5. Summary and conclusions

In this study, we present a novel method to make the most of WISE and Spitzer capabilities taking full advantage of ML techniques. This approach has been proven to be very useful to find hidden relationships that exist between datasets, as the ones we analyze here. Specifically, we are using an ML regression model to predict mid-infrared fluxes at MIPS1 (24 μm) and IRAC4 (8 μm) bands from WISE variables (fluxes and quality flags).

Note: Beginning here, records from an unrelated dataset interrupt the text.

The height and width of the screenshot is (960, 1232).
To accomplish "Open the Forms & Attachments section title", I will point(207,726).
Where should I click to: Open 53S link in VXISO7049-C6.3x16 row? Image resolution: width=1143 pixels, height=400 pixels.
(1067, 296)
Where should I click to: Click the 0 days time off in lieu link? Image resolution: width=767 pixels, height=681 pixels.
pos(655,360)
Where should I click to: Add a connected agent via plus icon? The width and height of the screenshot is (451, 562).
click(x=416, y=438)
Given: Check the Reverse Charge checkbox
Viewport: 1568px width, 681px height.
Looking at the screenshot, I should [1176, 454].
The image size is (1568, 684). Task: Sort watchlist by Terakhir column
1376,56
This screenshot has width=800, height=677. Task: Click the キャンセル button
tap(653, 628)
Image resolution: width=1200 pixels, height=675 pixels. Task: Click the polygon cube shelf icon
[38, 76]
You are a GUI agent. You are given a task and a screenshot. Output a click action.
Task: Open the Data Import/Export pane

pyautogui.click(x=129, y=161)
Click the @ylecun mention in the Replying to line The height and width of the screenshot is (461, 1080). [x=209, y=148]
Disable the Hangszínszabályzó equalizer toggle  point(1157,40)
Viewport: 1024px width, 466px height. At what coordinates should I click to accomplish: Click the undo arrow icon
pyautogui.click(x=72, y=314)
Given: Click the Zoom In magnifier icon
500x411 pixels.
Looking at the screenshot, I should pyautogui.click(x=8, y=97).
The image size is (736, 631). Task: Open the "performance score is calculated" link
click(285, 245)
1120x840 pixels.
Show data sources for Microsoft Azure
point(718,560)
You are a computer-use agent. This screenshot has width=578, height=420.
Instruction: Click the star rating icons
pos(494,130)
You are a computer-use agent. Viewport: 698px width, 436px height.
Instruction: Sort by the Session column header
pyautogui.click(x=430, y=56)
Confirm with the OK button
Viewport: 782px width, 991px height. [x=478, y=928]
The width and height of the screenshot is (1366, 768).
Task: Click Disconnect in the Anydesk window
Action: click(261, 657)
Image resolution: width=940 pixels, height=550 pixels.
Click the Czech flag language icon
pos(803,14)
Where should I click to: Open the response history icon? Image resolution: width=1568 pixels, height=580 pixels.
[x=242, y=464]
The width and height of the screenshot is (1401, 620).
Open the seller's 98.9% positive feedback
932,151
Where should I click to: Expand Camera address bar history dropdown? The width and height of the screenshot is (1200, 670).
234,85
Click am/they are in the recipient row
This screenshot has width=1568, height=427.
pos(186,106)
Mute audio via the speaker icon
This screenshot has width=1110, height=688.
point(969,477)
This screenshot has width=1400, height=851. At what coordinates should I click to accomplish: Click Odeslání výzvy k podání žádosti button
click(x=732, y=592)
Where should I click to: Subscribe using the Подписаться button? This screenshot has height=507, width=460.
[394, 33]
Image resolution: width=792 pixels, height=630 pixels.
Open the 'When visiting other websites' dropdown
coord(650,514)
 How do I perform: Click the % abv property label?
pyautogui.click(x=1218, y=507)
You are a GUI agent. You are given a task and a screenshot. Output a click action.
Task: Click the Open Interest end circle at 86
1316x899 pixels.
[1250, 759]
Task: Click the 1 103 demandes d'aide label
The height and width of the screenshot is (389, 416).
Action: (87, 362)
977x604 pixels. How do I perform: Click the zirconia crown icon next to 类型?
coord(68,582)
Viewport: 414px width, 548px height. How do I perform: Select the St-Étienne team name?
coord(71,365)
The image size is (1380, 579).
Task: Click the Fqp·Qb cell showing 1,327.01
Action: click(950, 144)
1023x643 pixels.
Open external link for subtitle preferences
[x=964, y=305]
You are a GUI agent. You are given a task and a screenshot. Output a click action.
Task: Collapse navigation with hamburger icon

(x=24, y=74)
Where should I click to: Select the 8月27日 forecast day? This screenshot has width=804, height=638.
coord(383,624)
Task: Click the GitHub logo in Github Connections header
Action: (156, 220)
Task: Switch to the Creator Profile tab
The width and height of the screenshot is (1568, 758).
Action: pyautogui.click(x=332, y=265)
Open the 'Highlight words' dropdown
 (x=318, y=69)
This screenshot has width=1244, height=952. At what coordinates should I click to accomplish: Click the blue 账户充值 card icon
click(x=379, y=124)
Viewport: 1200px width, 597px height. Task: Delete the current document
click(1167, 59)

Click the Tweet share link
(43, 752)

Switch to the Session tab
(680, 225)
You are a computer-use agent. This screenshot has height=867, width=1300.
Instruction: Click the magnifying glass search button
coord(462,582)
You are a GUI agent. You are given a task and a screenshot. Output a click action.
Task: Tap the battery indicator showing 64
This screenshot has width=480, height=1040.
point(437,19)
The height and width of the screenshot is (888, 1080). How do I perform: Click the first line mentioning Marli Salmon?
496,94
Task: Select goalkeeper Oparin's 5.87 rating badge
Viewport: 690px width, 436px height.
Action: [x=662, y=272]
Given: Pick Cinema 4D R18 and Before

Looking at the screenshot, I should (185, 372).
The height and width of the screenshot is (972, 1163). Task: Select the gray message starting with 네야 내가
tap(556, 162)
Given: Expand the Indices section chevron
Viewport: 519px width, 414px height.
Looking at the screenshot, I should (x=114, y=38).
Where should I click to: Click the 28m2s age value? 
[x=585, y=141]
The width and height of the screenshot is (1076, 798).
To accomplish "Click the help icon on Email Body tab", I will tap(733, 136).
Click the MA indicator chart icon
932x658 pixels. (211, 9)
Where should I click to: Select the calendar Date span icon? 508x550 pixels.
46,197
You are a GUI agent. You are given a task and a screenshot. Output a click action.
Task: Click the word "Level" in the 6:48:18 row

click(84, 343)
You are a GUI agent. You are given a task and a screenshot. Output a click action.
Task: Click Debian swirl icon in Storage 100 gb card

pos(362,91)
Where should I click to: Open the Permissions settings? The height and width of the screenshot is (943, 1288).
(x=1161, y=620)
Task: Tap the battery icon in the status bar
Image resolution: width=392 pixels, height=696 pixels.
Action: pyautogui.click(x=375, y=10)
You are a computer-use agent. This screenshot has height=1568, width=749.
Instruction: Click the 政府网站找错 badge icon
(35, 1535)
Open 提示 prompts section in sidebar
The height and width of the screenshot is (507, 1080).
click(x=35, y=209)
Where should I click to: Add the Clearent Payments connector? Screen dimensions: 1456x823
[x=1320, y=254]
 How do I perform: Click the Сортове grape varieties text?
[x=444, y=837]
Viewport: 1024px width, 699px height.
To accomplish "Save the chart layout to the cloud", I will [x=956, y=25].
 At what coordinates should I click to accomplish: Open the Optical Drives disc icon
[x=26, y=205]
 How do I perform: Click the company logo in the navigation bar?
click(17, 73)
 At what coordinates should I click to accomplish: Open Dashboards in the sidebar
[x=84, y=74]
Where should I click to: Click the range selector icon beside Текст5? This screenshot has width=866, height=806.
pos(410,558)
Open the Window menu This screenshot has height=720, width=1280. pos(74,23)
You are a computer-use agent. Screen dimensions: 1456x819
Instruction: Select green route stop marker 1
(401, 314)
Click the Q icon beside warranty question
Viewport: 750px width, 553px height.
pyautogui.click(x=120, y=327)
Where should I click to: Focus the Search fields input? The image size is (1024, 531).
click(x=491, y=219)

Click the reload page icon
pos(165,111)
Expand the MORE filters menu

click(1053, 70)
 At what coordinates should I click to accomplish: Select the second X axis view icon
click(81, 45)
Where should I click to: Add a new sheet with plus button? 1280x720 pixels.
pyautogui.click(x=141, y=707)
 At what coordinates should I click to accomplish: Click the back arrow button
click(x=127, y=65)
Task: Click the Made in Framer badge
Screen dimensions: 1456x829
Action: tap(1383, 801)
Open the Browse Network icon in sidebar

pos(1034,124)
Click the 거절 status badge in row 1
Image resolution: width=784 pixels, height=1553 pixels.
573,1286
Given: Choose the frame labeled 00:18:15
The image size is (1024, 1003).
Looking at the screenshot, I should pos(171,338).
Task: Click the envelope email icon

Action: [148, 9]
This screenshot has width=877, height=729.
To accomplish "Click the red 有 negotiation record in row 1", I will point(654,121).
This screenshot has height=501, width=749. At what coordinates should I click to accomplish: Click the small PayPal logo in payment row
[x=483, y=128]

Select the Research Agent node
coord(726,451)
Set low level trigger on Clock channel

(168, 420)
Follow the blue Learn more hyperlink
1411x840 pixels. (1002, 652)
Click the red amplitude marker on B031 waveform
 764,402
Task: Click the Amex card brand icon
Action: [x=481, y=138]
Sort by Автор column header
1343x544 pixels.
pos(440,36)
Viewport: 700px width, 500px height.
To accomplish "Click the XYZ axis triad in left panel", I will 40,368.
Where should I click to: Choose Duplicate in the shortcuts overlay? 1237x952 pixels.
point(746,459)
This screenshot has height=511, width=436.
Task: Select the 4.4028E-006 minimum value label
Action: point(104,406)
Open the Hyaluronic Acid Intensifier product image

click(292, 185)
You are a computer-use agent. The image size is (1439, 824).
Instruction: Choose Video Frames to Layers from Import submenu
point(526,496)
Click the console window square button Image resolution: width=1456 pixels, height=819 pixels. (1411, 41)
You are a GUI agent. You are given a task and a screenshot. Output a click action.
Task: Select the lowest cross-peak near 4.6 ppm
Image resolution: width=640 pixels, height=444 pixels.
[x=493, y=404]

Starting from a large sample of Gaia DR3 members of open clusters with WISE and Spitzer data from SEIP5, we first make use of a feature selection algorithm to choose the most important WISE features to improve the prediction quality. Then, after an exhaustive search of the finest ML algorithm for our predictive purposes, we focus in ET, as it gives the best performance (according to the values obtained for their goodness of fit metrics) but also provides us with an estimation of the prediction uncertainties (which is essential in astronomy). We also use LR as a baseline model for comparison. We find that the goodness of fit metrics of the ET models are significantly better and the prediction uncertainties are rather small.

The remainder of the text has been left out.